In the example above, if you set “master” somewhere, a user can choose to set a master instead of “random” selection.

Hope it helps you!

Ansible Galaxy Lint

Galaxy currently is a dumping place for Ansible roles, anybody can submit any quality role there and it’s kept indefinitely.

For example Nginx is listed 1122 times. Happily Jeff Geerling’s role shows up on top, probably because it has the most downloads.

The Galaxy team has decided that checking for quality is one way to improve search results. It looks liek roles will have a few criterea:

• Number of downloads.
• Score (using Ansible Lint)
• Feedback

The rules are stored in galaxy-lint-roles. So far Andrew, House and Robert have contributed, feel free to propose new rules or improvements!

You can prepare your roles:

cd directory/to/save/the/rules
git clone https://github.com/ansible/galaxy-lint-rules.git
cd directory/to/your/role
ansible-lint -r directory/to/save/the/rules/galaxy-lint-rules/rules .

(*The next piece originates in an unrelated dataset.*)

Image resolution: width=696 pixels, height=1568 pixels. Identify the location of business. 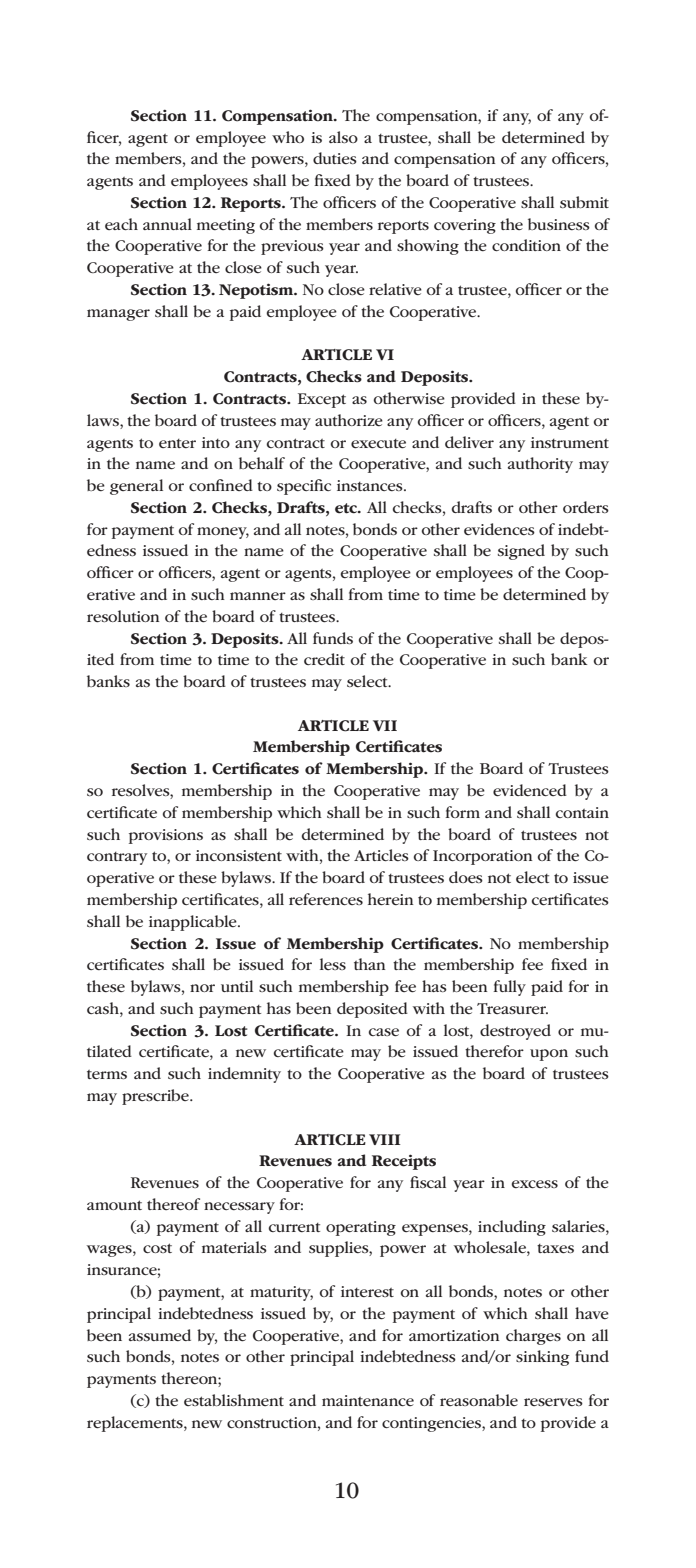
(559, 224).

I’ve removed quite a few errors by using these rules:

• Missing spaces after {{ or before }}.
• Comparing booleans using == yes.
• meta/main.yml mistakes

You can peek how your roles are scored on development.

Ansible 2.7

As announced, Ansible 2.7 is out. The changed look good, I’m testing my bootstrap role agains it.

In 2.7 (actually since 2.3) all package modules don’t need with_items: or loop: anymore. This make for simpler code.

- name: customize machine
  hosts: all

  vars:
    packages:
      - bash
      - screen
      - lsof

  tasks:
    - name: install packages
      package:
        name: "{{ packages }}"
        state: present

Wow, that’s simpler so better.

A reboot module has been introduced. Rebooting in Ansible is not easy, so this could make life much simpler.

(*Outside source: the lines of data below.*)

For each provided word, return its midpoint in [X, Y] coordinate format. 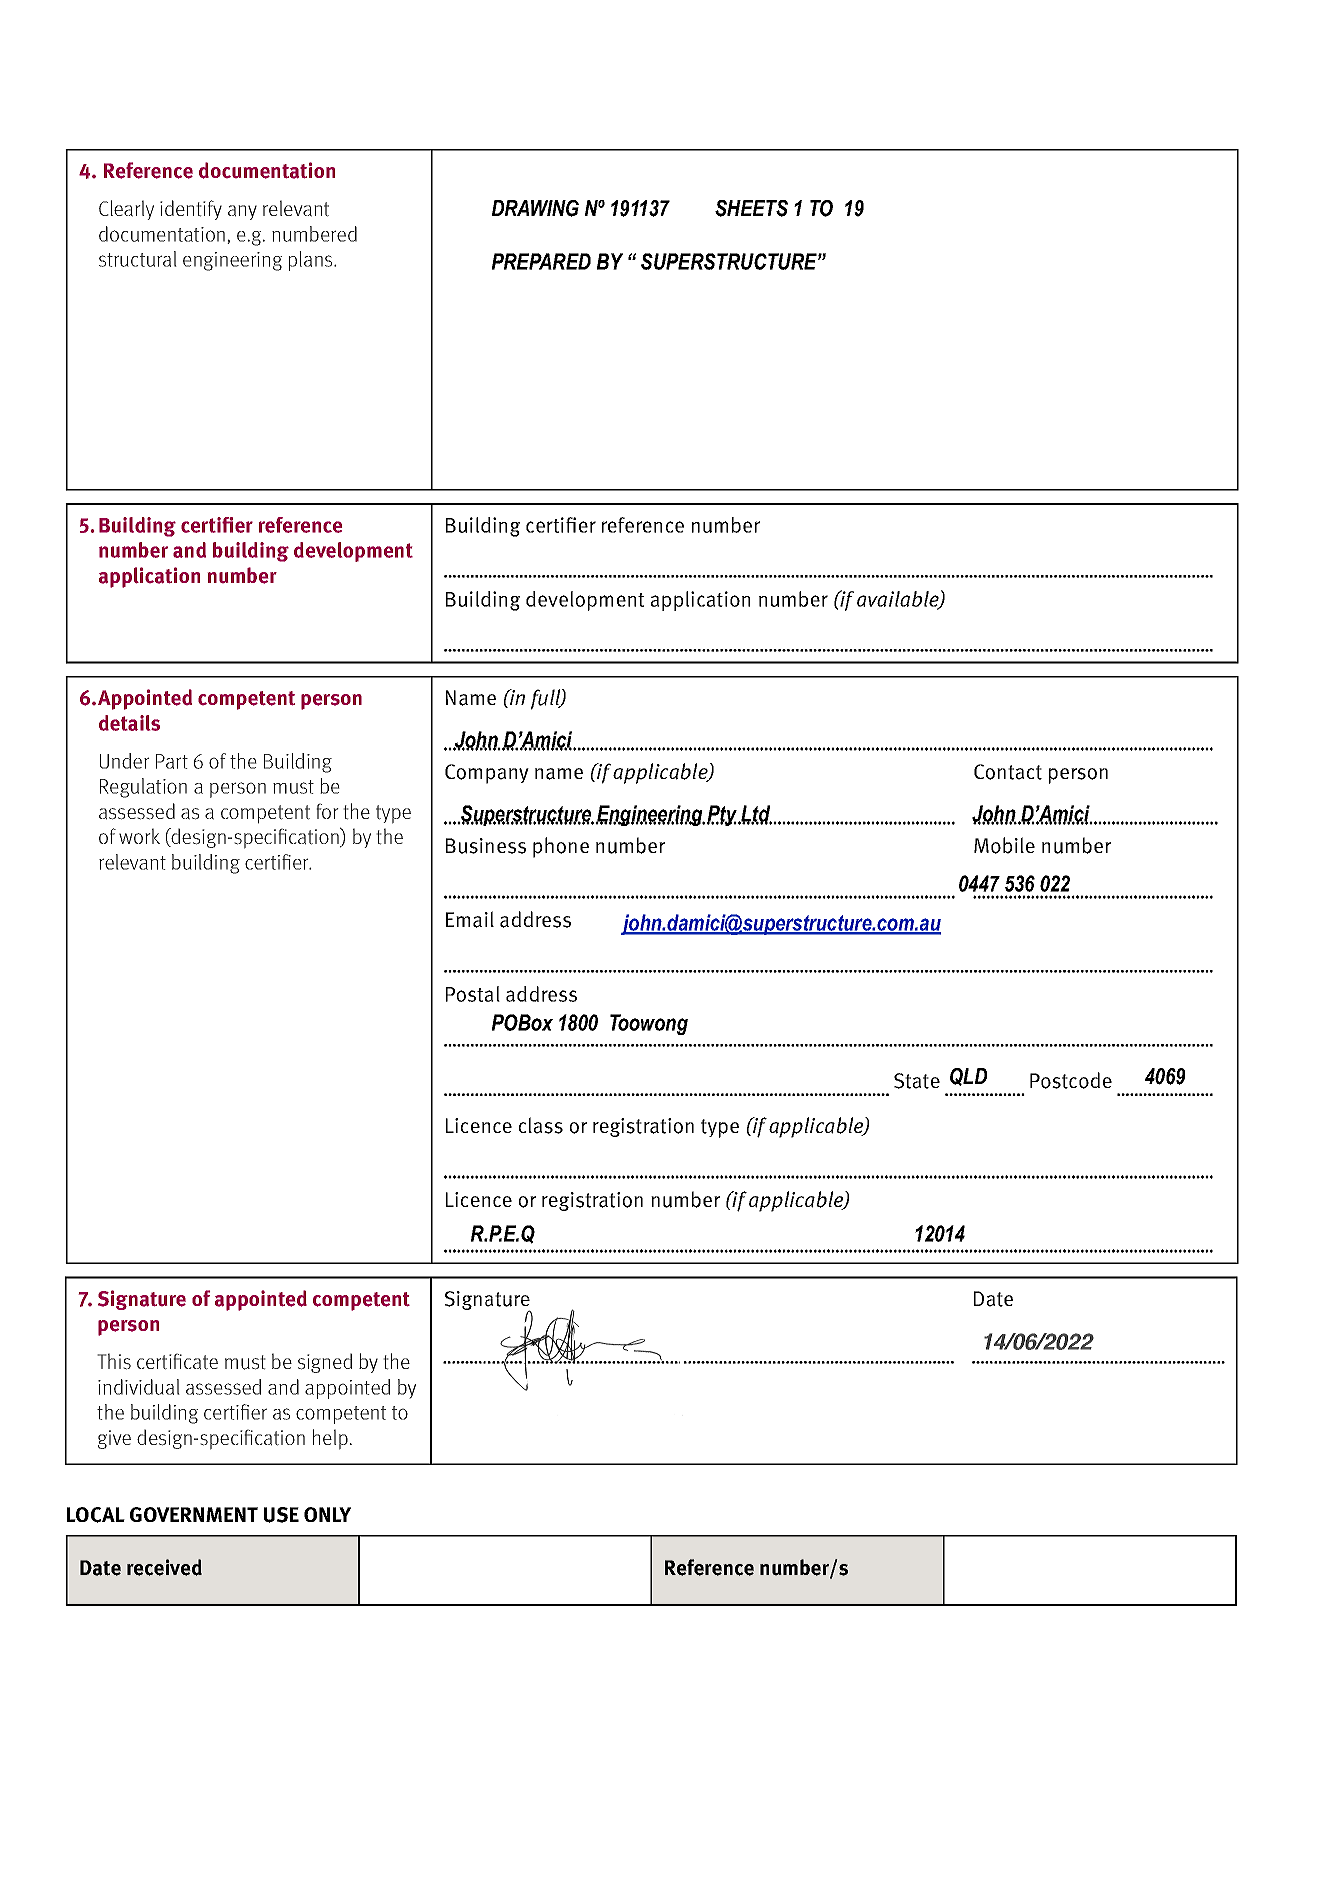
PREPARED [541, 261]
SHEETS [751, 208]
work [139, 836]
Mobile [1004, 845]
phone [561, 847]
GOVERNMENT [194, 1514]
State [917, 1081]
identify [191, 210]
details [129, 723]
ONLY [327, 1514]
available [899, 600]
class [541, 1125]
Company [487, 774]
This [114, 1361]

AnsibleFest2018 (Austin, Texas)

So, it’s been such a good week! Dennis, Marco, Jonathan and I (and 1300 other Ansible fans) visited Ansible Fest 2018.

Good to meet you

After working with quite some people online, I was really happy to finally meet some Ansible heroes:

• Jeff Geerling - Ansible god, what a nice person.
• David Moreau Simard - Creator of Ara and a real pleasure to speak to.
• Chris Houseknecht - Galaxy contributor.
• Victor da Costa - Ansible network fan.
• John Barker - Ansible community promotor.

Highlights

Although nearly each talk was valuable, these are some (randomly ordered) takeaways that influence me:

• Jeff Geerling recommends to include -Purpose-, -Links- and -Test instructions- t each README.md of a role.
• Mazer will be used to package role and send them off to Galaxy. It’s not production ready now though.
• Jeff Geerling recommends to yamllint, --syntax-check and ansible-lint on earch commit, also molecule test and ansible-playbook --check will improve quality.
• Molecule will be much more integrated into the Ansible codebase.
• Jeff Geerling recomments to use the callback plugins profile_roles, profile_tasks and timer, just as stdout_callback.
• Galaxy will work on GitLab (and likely any Git provider) integration.
• Galaxy will introduce code quality rating. Each role will be tested for Ansible Lint rules. Warnings and errors will reduce the amount of stars assigned. You can see this behaviour on the Development Galaxy for one of my roles.
• Jeff Geerling recommends to use “flat” variables. Consider these two examples:

Difficult to overwrite a single value:

apache:
  start_servers: 2
  max_clients: 2

Easy to overwrite:

apache_start_servers: 2
apache_max_clients: 2

All in all, I’m really happy with the direction Ansible is going and feel that most decicions I’ve done in the past year are correct.

I expect that molecule testing will be integrated into Galaxy and reports will be created using ARA will be integrated.